Just June: Fairness, Identity, and Boundaries at Work

Published on June 22, 2026

By Dr Liz Wall. 

June often prompts renewed organisational focus on inclusion, balance, and belonging. Yet from a Business Psychology perspective, justice is not seasonal.

This article explores how perceptions of organisational justice intersect with identity, belonging, and work–life boundaries, particularly in the context of hybrid work and caring responsibilities.

Drawing on recent research, it argues that inclusive practice is most effective when embedded in fair systems rather than reliant on individual discretion. Practical implications are outlined for leaders and practitioners. 

Justice as an Everyday Experience 

Perceived fairness remains one of the most robust predictors of employee engagement, trust, and wellbeing. Contemporary reviews show that organisational justice is associated not only with attitudes and performance but also with mental health, stress, and sickness absence (Cachón Alonso & Elovainio, 2022). Importantly, these effects arise from employees’ perceptions of fairness, rather than from formal policies alone. 

Justice is commonly understood through distributive (outcomes), procedural (processes), interactional, and informational dimensions. While organisations often focus on outcomes such as pay or promotion, research consistently demonstrates that how decisions are made and communicated is at least as influential for trust and motivation (Colquitt et al., 2022). For Business Psychologists, this reinforces a familiar insight; justice is experienced locally, through everyday leadership decisions and interactions. 

Identity, Fairness and Belonging 

Belonging at work, feeling accepted, valued, and able to be oneself, has received increasing empirical attention in recent years. Measurement studies indicate that perceived belonging predicts intent to stay, productivity, and wellbeing, even when demographic and organisational factors are controlled (Blau et al., 2023). 

However, belonging is highly sensitive to fairness cues. Ethnographic and qualitative research suggests that employees’ experiences of inclusion are shaped less by symbolic initiatives and more by whether their expertise is used in decisions and their differences are treated as normal rather than exceptional (Thissen et al., 2023). For employees with marginalised identities, fairness often breaks down through ambiguity; discretionary flexibility, informal sponsorship, and opaque definitions of “fit”. 

Business Psychology increasingly frames these patterns as systemic justice issues rather than individual resilience gaps. Where inclusion depends on who feels able to ask, or who is comfortable being seen as an exception, perceptions of unfairness are likely to persist. 

Work–Life Boundaries and Caring Responsibilities 

Hybrid and flexible working arrangements have intensified longstanding boundary challenges. Large-scale reviews show that policy availability alone is a weak predictor of outcomes; what matters is employees’ actual boundary control and the consistency with which policies are implemented (Kossek et al., 2023). 

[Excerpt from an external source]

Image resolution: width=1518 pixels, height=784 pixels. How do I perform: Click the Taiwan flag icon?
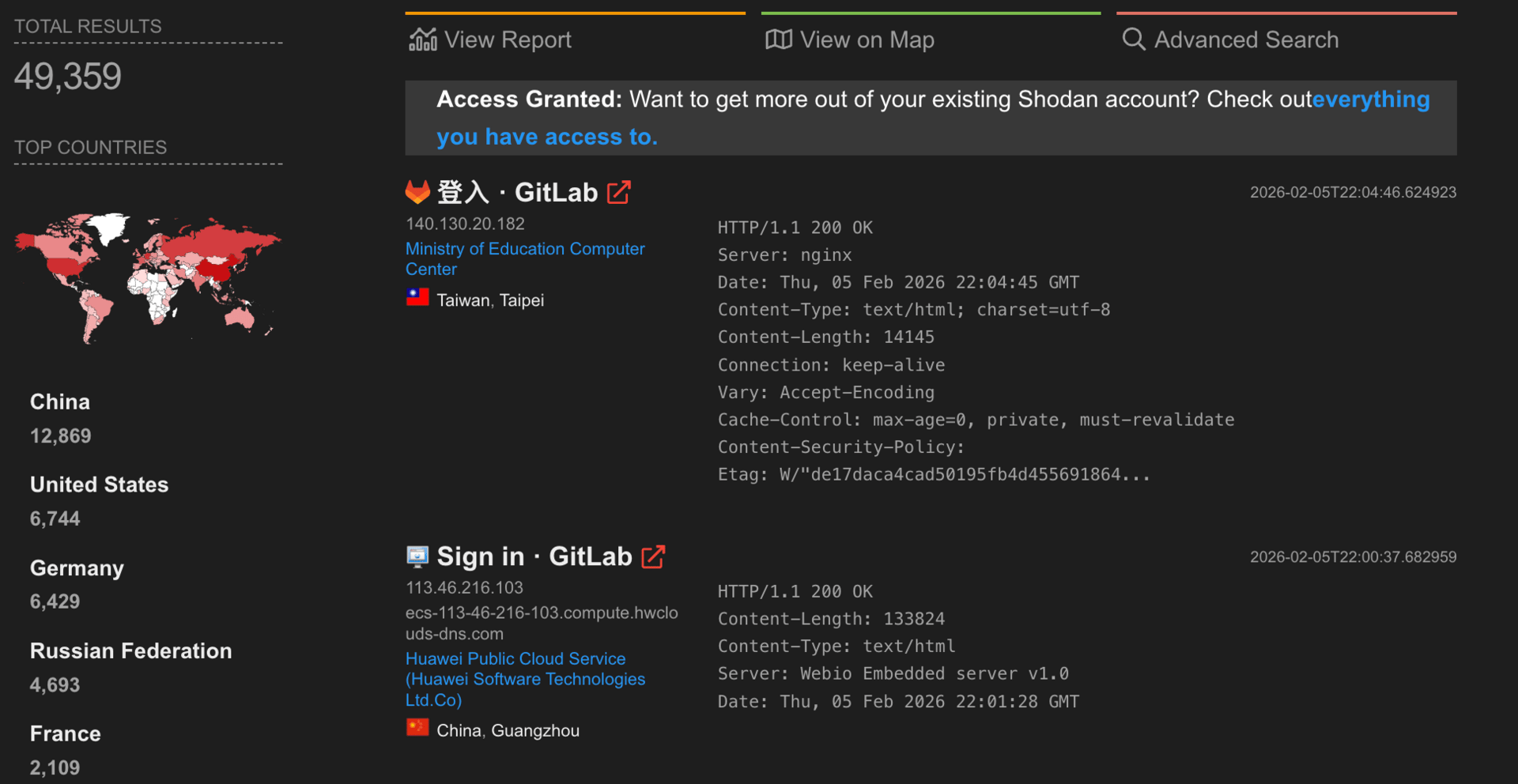pos(417,298)
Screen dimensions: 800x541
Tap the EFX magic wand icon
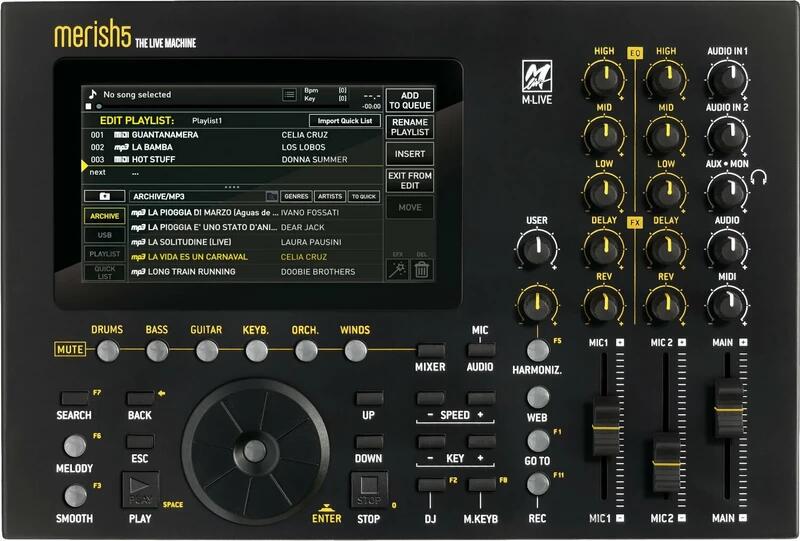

Recent research highlights three recurring justice risks: 

  1. Blurred boundaries leading to prolonged availability and fatigue 
  2. Visibility and proximity bias disadvantaging remote and caregiving employees 
  3. Informal flexibility arrangements reinforcing inequity rather than inclusion 

Evidence suggests that these risks disproportionately affect women and minority employees, particularly where flexibility is still stigmatised (Trades Union Congress, 2024). From a justice perspective, this shifts boundary management from a personal coping issue to a collective design challenge.

Inclusive Practice as Fair Design 

Across justice, DEI, and hybrid work literatures, there is growing consensus that inclusion efforts relying on managerial discretion exacerbate inequity. In digital and hybrid contexts, unclear rules amplify disparities in access, visibility and progression (Georgiadou et al., 2024). 

Justice-aligned inclusive practices include: 

  • Clearly defined and transparently applied performance criteria 
  • Explicit rationale for flexibility and workload decisions 
  • Consistent signals that boundary respect is compatible with high performance 

Such practices benefit all employees while disproportionately supporting those most likely to experience exclusion. Inclusion, in this sense, becomes an outcome of fair design rather than individual advocacy. 

Implications for Leaders and Practitioners 

Leaders play a central role in shaping justice climates, often unintentionally. Small, repeated behaviours – who is listened to, whose boundaries are respected, how exceptions are handled – carry strong fairness signals. 

For Business Psychologists, key levers include developing leaders’ capability in fair process, using justice and belonging data alongside lived experience, and challenging assumptions that flexibility and consistency are incompatible. Justice-focused interventions are most likely to succeed when framed as enablers of sustainable performance and wellbeing, rather than solely as moral imperatives. 

Conclusion 

“Just June” offers a reminder that justice is not an annual theme but an accumulating experience. When fairness is embedded into everyday systems and decisions, inclusion becomes credible and belonging sustainable. For Business Psychology, the challenge is to support organisations in moving from symbolic intent to justice that is consistently felt, well beyond June.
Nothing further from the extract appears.